Aim of the task:
Reproduce verbatim the items running from the line that contains "The width and" through the final line of the items.
::::
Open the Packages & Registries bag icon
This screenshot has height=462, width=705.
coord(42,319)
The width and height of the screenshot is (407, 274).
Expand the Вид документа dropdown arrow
::::
Result of this exercise:
The width and height of the screenshot is (407, 274).
Expand the Вид документа dropdown arrow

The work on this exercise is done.